Страбон (География, 14.5.13 [673]) дает очень интересное описание Тарса как весьма специфического центра образованности: «Жители Тарса с таким рвением занимались не только философией, но и общеобразовательными предметами, что превзошли Афины, Александрию и любое другое место, какое ни назовешь, где существуют школы и обучение философии. Отличие этого города от других в том, что здесь все, кто занимается наукой, местные уроженцы, а чужестранцы неохотно переселяются сюда. И сами местные жители не остаются здесь, а отправляются за границу для усовершенствования; закончив образование, они охотно остаются на чужбине, и только немногие возвращаются домой… Далее, в городе Тарсе много всевозможных школ риторики. Вообще же Таре имеет большое и очень богатое население, занимая положение главного города» (пер. Г. А. Стратановского).
Аполлоний Тианский был менее лестного мнения об ученой жизни Тарса, куда его, четырнадцатилетнего, отправил на учебу отец: Аполлоний «находил, что городские нравы легкомысленны и мешают учиться, ибо в Тарсе, как нигде, все жители привержены к роскоши, насмешливы, дерзки и о нарядах заботятся больше, чем афиняне о мудрости, так что сидят на берегах своего Кидна, словно изнеженные водяные птицы» (Флавий Филострат. Жизнь Аполлония Тианского, 1.7, пер. Е. Г. Рабинович).

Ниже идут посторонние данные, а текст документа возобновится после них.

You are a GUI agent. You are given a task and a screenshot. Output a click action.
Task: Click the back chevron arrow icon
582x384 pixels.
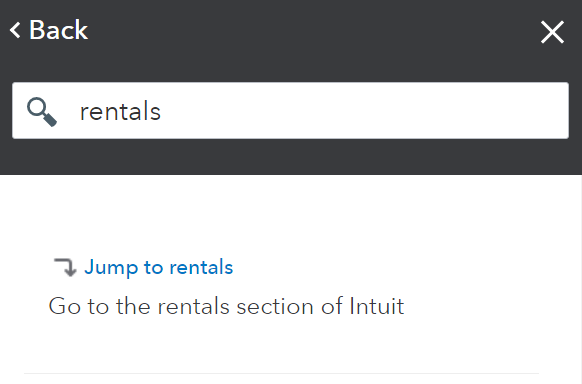point(15,30)
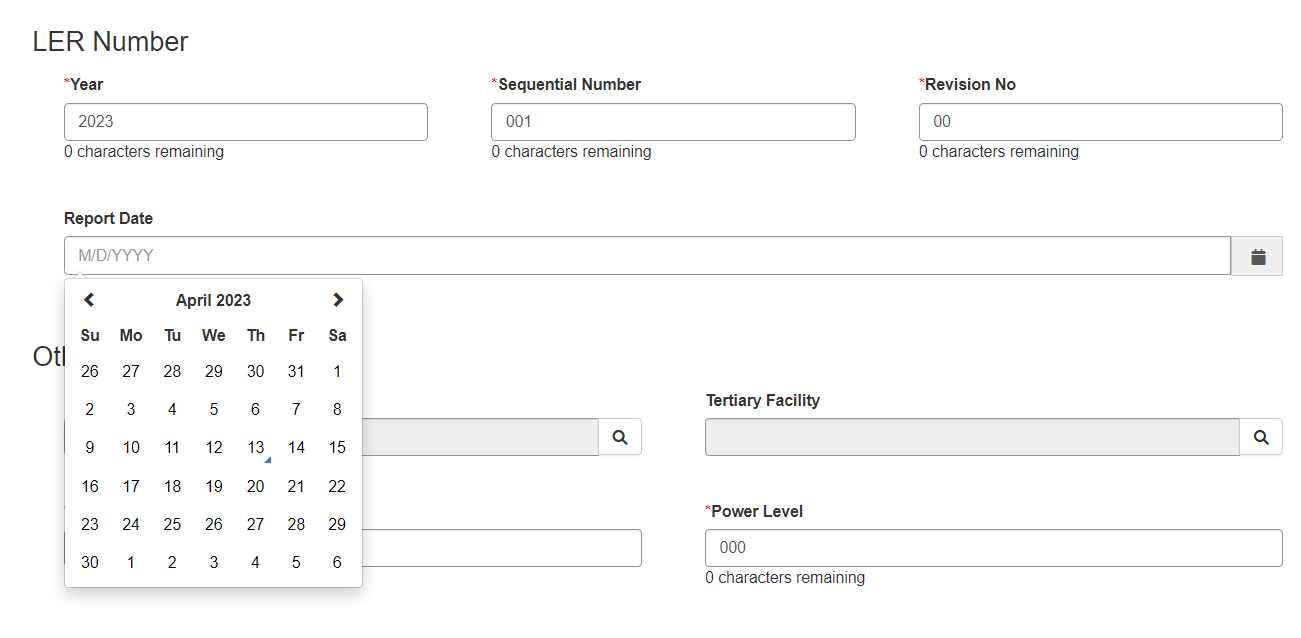Open the Report Date calendar icon
Image resolution: width=1301 pixels, height=638 pixels.
(1258, 257)
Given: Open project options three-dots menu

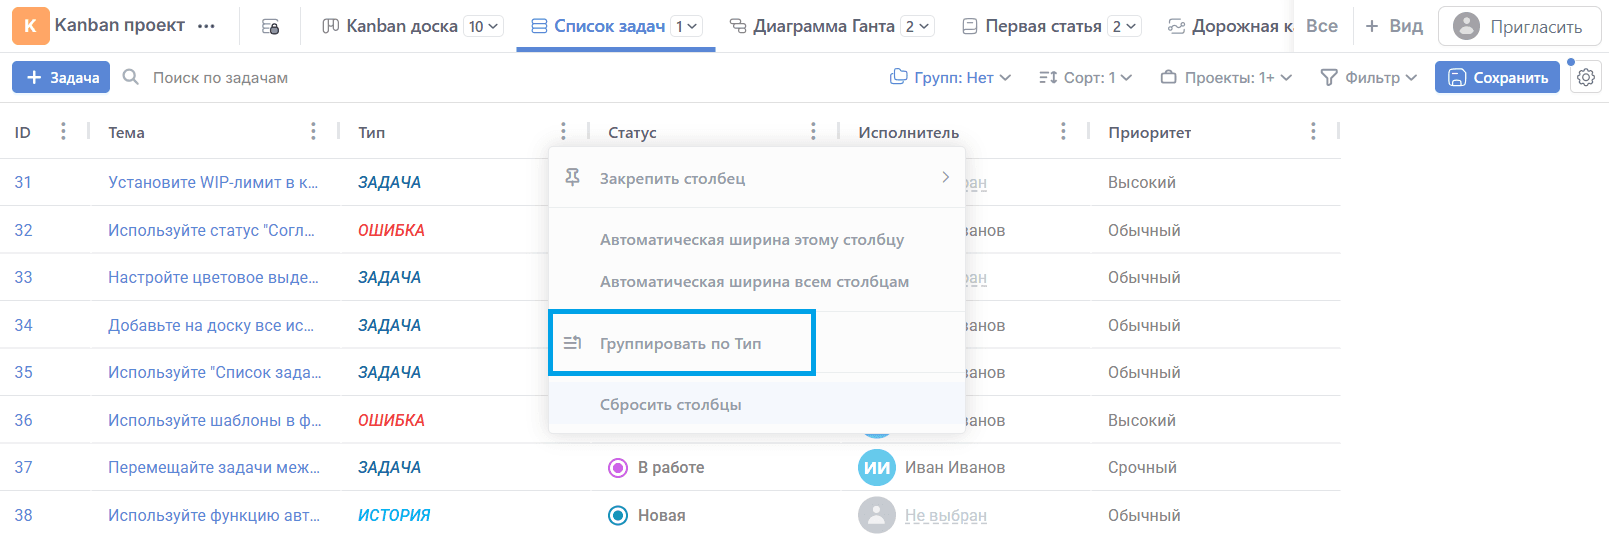Looking at the screenshot, I should click(206, 26).
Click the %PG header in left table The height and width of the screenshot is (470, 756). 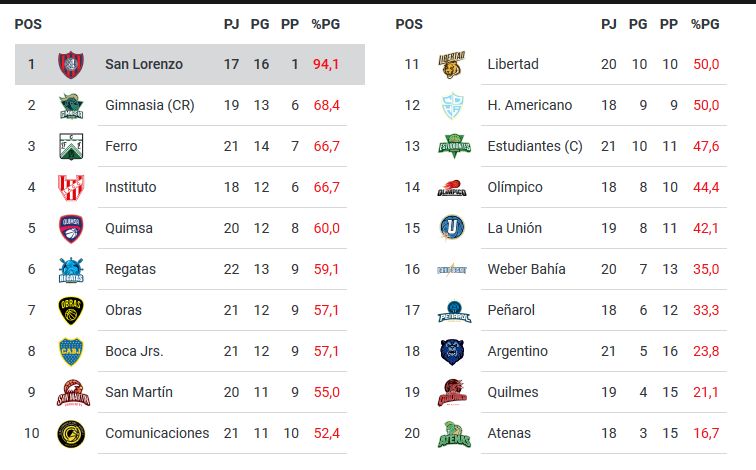pos(325,24)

Среди философов, родившихся в Тарсе, были Антипатр, Архедем, Нестор, два Афинодора, Плутиад и Диоген. Страбон упоминает также грамматиков Артемидора и Диодора, а также трагического поэта Дионисида. Многие жители Тарса получили известность в Риме: «Рим как раз такой город, который может дать нам представление о множестве ученых из Тарса» (Страбон. География, 14.5.14-15 [675]).
Чаще всего Таре вспоминают в связи с двумя событиями: романтической встречей Антония и Клеопатры, положившей начало их любви, и рождением в нем Павла. Не случайно древние ворота, сохранившиеся в Тарсе, называются одновременно Павловыми и Клеопатриными (и тот и другая, впрочем, никакого отношения к ним не имели). Первое событие было обставлено с голливудской роскошью: Клеопатра плыла по Кидну, чьи ледяные воды когда-то едва не стоили Александру жизни, на корабле с шелковыми пурпурными парусами. Ее сопровождали мальчики и девочки в костюмах эротов и нереид. Царица возлежала на ложе, покрытом золотой тканью. Над рекой разносились звуки музыки и аромат благовоний. Что оставалось бедному Антонию, как не упасть в ее объятия? Кончилось, как известно, все очень печально.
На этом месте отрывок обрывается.